> TASK BRIEF: Look through the material below and copy every line containing the word "agent".

> ENTRIES SHOWN:
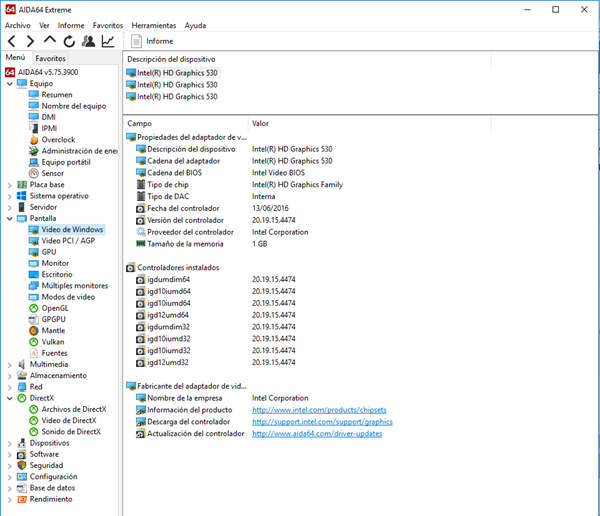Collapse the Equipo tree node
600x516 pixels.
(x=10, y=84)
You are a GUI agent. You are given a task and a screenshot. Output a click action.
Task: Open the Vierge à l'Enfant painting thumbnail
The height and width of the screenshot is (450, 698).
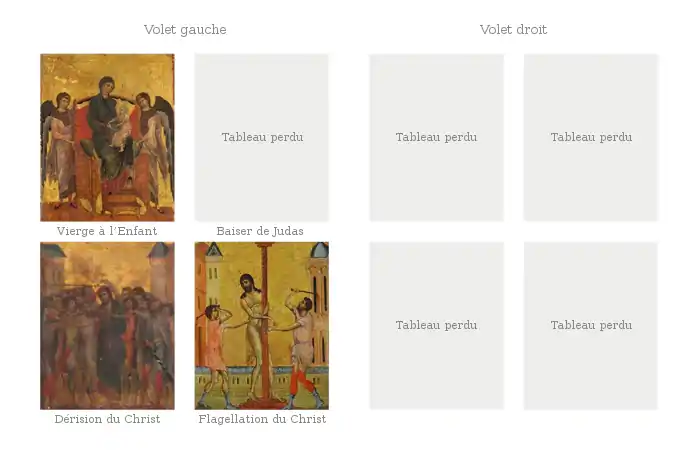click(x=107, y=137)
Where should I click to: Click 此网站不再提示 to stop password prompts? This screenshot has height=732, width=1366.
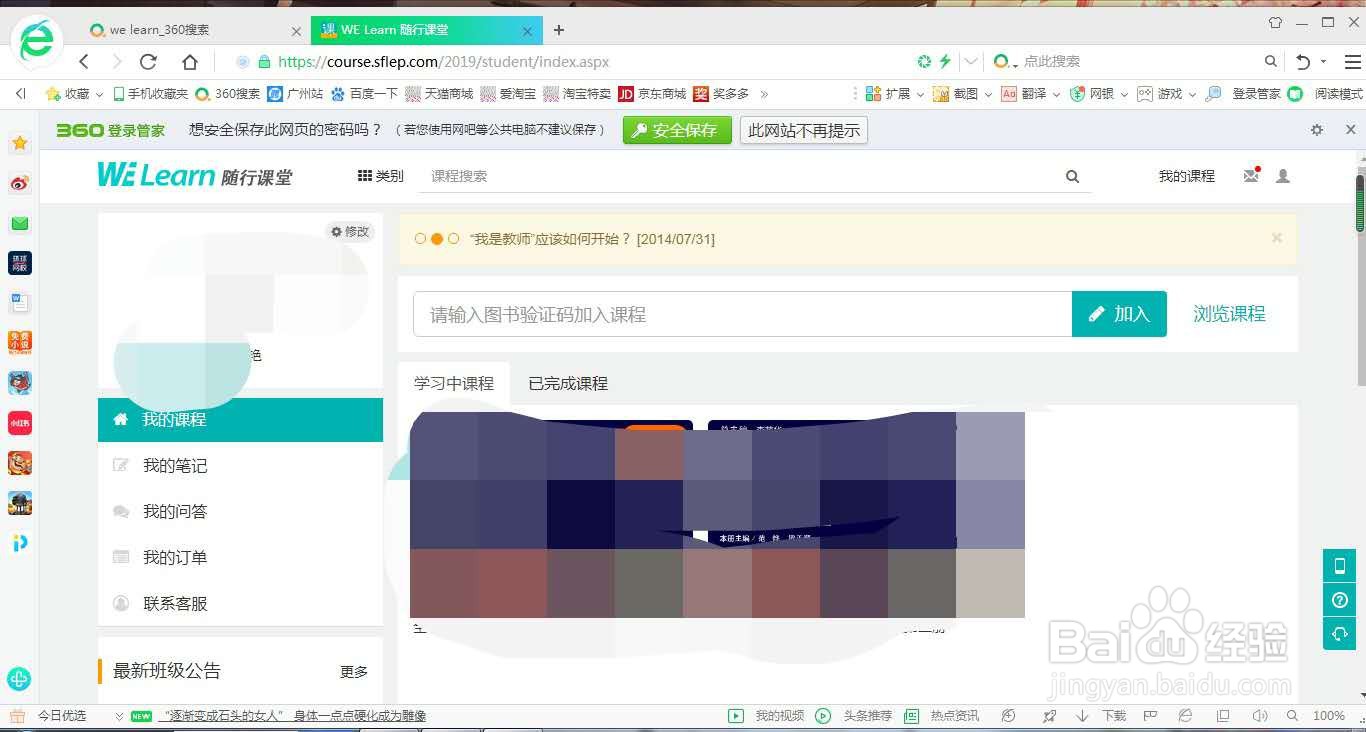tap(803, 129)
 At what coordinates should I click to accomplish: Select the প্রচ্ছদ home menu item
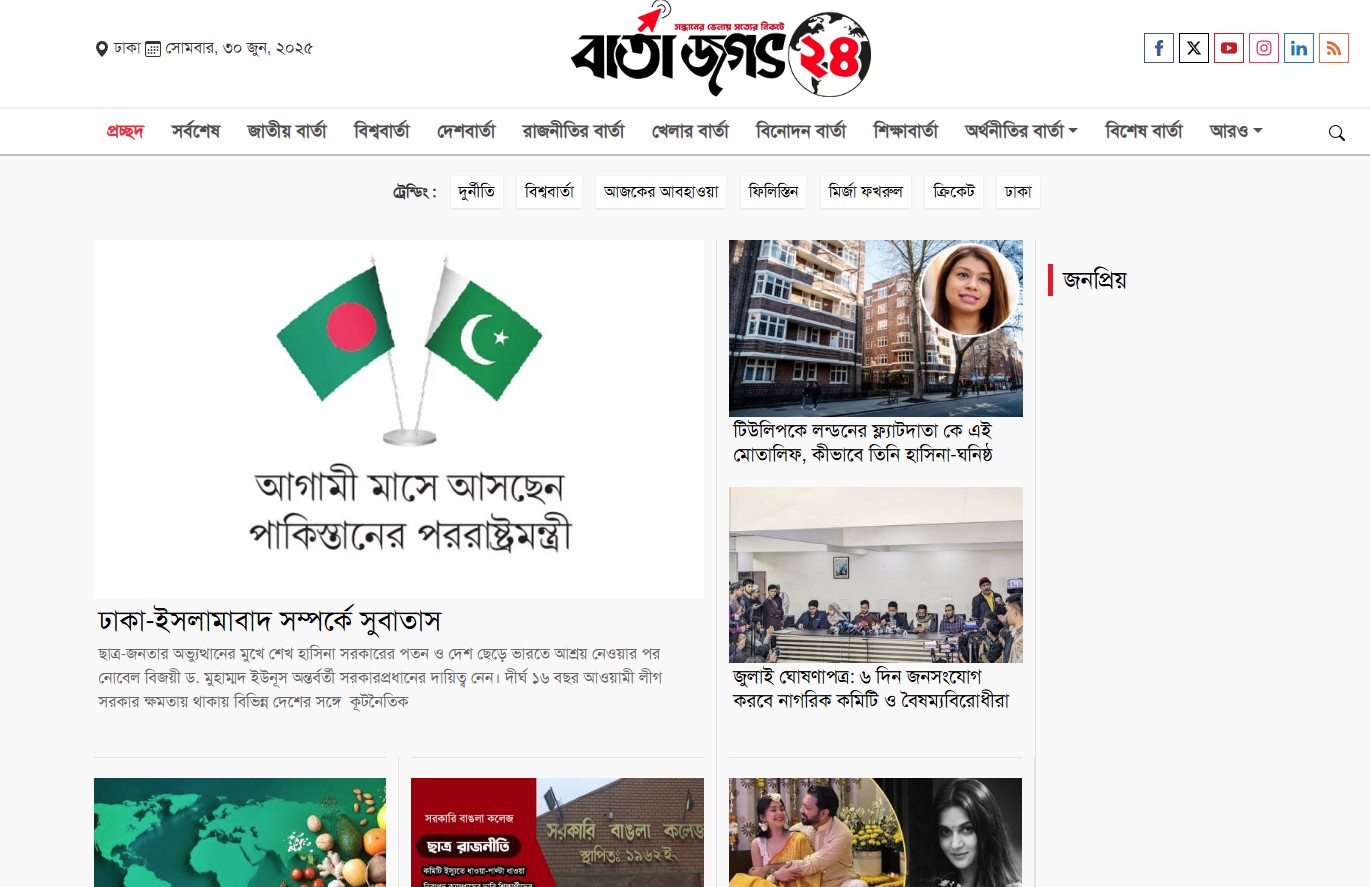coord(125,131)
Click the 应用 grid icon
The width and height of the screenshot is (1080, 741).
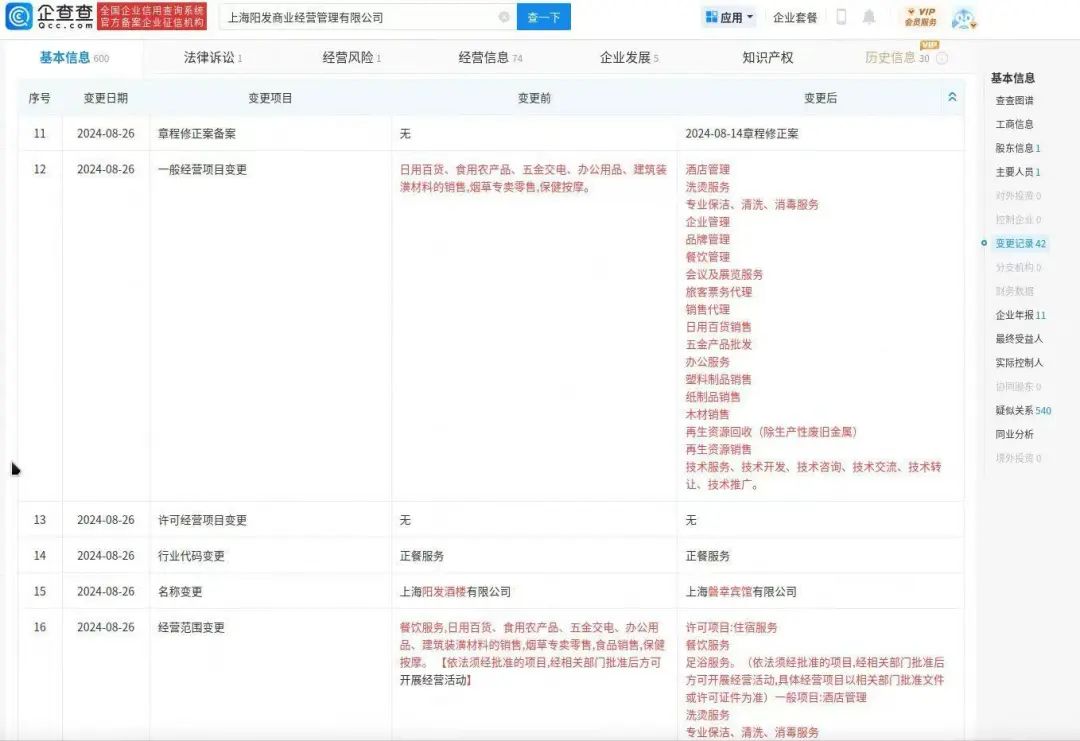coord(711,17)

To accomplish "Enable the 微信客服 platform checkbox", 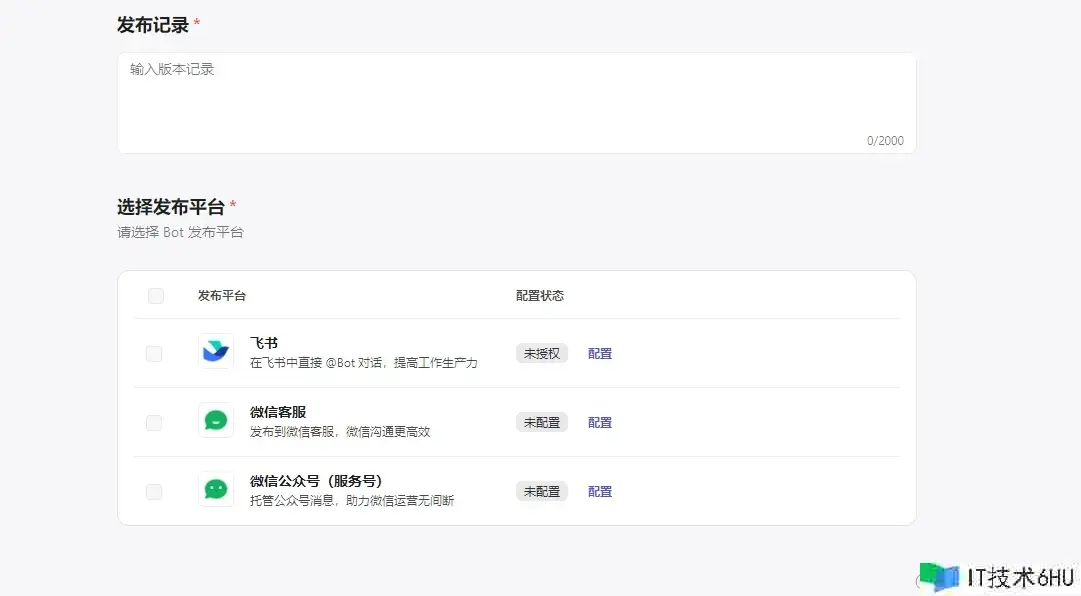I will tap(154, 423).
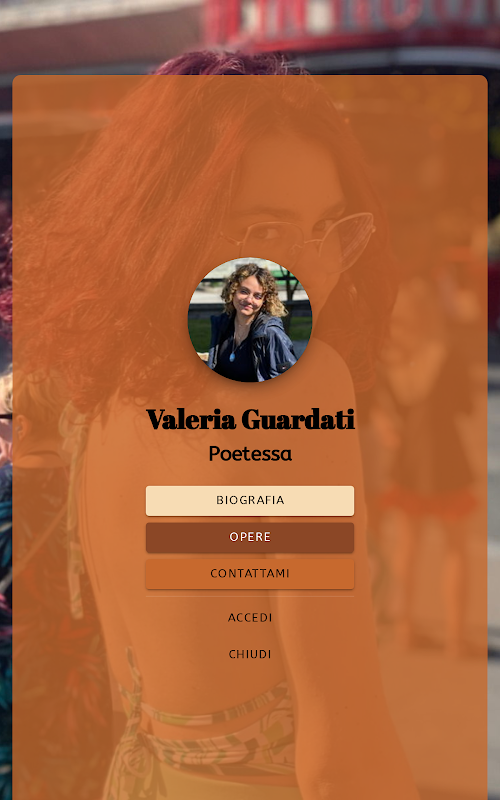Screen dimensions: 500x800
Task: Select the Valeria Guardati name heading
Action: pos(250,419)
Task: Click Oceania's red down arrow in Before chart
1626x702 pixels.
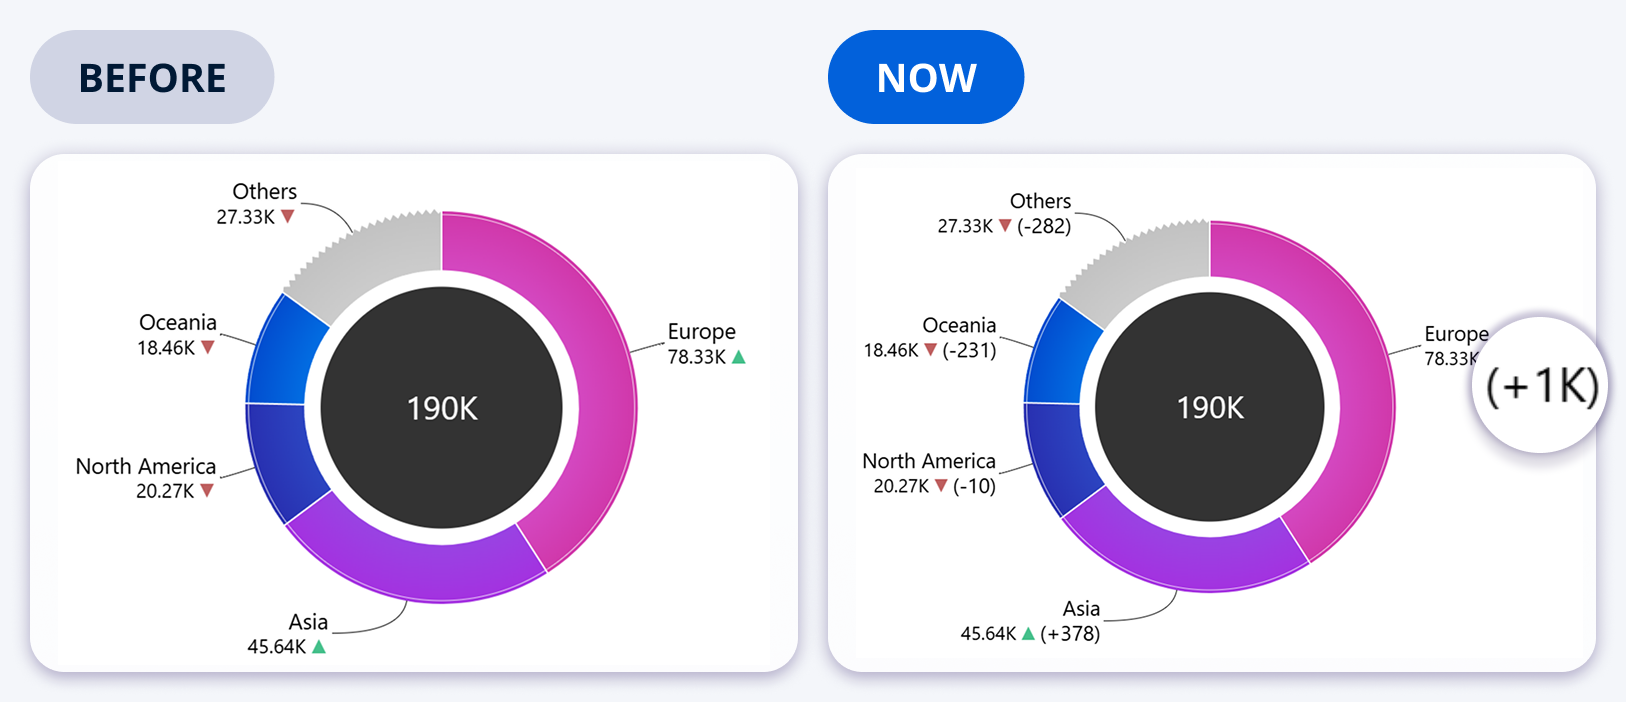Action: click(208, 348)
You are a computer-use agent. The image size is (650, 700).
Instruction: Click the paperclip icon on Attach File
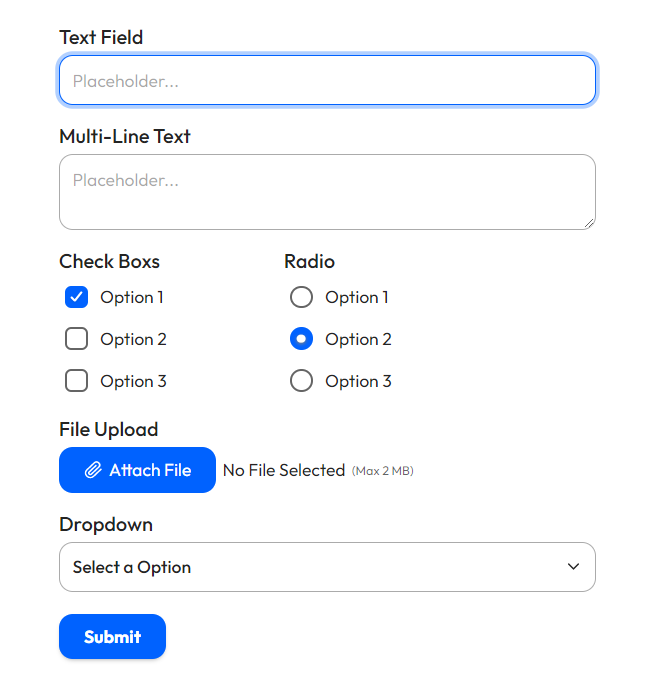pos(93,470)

> REPLY:
You are a GUI agent. You are given a task and a screenshot. Output a click action.
You are a computer-use agent. The image size is (650, 700).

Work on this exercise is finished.